Output markers of higher education research are ultimately a mixed array of outputs and outcomes. Some of these outputs translate into economic impact, while others are only useful in their own terms. Some are interrelated, while others create abstract societal benefit. The measures listed above are the most common and functional outputs and outcomes. The wider literature notes even further abstract metrics; a memorable piece published in 1984 examines the economic benefits of increased education level on categories including social cohesion, child quality through home activities, and “marital choice efficiency”.
The inconsistency of measurable outputs and outcomes raises important questions around the value of HERD. Government evaluation often focuses on those outputs easiest to quantify; publications, licensing, reputation, and number of graduates were used as markers by the Science and Technology Innovation Council (STIC). While these are useful metrics, conducting evaluation according to these quantifiable metrics neglects important venues for innovation, knowledge exchange, and human capital development.
Let us consider the Making Waves blog as a case study. The pieces here would rarely be counted in an H-Index or other publication metrics. Likewise, they will not produce licenses or options. Their impact on university reputation, as it is commonly calculated, is likely minimal. The impact on marital efficiency is, as of yet, indeterminate. Some metrics would say academic venues of this nature produce nothing; a black-hole of HERD expenditure.

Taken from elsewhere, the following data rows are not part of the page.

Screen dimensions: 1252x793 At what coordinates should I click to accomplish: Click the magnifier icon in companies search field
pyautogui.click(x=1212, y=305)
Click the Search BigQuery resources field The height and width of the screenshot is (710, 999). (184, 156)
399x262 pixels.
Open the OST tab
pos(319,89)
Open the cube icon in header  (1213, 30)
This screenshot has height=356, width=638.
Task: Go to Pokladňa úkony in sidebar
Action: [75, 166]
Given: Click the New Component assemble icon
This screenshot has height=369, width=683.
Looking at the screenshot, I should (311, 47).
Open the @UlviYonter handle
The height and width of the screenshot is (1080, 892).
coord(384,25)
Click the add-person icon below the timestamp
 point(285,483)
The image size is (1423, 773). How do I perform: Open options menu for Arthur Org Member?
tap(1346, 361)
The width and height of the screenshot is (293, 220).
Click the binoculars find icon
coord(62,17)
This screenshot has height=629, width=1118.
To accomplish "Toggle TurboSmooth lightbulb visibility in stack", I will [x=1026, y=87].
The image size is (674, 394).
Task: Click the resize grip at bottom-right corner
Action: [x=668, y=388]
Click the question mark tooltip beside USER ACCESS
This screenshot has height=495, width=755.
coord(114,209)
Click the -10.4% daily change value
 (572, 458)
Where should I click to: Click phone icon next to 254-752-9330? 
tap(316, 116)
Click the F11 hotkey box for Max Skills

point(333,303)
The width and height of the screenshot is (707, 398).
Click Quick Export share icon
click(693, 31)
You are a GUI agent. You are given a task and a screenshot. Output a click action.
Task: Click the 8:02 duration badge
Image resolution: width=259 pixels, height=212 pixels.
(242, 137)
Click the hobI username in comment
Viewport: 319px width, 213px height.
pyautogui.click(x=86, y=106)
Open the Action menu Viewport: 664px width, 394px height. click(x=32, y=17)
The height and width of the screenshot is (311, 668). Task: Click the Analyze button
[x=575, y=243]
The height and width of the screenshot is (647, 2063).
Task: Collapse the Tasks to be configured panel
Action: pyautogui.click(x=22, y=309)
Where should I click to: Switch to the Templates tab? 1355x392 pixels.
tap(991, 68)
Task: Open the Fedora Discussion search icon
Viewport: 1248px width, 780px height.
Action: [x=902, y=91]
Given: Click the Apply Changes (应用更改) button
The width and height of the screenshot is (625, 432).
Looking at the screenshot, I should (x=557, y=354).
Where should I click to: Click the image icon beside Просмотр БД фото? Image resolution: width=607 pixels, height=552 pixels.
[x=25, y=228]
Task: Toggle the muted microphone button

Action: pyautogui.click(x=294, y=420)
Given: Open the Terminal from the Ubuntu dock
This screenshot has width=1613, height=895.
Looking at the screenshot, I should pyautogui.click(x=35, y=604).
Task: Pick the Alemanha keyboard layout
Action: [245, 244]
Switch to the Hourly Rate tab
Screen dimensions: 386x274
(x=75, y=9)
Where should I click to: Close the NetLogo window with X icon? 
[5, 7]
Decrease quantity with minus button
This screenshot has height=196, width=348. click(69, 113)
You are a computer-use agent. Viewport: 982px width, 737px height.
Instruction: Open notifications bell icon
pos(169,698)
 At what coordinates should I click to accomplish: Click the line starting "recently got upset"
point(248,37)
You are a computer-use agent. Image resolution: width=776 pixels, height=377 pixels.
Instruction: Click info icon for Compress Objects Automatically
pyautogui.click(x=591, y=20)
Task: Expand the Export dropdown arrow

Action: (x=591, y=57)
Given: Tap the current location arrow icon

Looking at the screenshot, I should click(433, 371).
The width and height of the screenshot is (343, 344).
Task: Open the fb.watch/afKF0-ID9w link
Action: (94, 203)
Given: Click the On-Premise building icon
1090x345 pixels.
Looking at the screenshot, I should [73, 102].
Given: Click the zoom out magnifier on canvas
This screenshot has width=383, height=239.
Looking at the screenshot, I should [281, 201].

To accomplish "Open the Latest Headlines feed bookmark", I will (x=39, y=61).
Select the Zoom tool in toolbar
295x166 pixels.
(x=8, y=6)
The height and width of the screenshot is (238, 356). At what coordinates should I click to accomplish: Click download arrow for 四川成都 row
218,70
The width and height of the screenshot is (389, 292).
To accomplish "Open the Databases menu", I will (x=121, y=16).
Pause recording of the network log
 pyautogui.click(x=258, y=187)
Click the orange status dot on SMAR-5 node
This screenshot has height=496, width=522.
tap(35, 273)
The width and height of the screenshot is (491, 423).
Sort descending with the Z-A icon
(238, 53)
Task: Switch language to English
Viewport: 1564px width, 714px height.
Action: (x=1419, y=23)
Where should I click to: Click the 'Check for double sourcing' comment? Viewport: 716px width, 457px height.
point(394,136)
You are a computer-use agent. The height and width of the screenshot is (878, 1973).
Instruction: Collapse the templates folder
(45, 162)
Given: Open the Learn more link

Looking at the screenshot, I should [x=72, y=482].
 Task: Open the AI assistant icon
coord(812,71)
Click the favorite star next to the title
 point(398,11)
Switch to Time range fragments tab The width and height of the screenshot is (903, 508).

However, there are some truly excellent articles on this blog. The pieces are thought pieces, meant to inform the reader about interesting or novel ideas. They offer insight into the thoughts and direction of some of the strongest minds in the country. They offer graduate writers a venue to vet ideas, to test sections of upcoming works and to practice professional writing. They allow the communication of ideas created through decades of experience without the burdens of formal academic publication.
The organization providing this blog, CSIP, has been instrumental to many of my academic endeavours; I have attended every presentation or conference they have promoted in my graduate school tenure. These have informed my thesis direction, served as excellent networking, and advanced what I hope becomes high-value research. The “Making Waves” site has provided insights into behavioural psychology, nuclear technology, and regulatory structures. The writing of this article has produced applied writing experience from a collection of disjointed thoughts on HERD, and catalyzed several discussions amongst peers about innovation, publication, and epistemology. These are valuable outcomes – outcomes that have sidestepped a distinct quantification of “outputs”.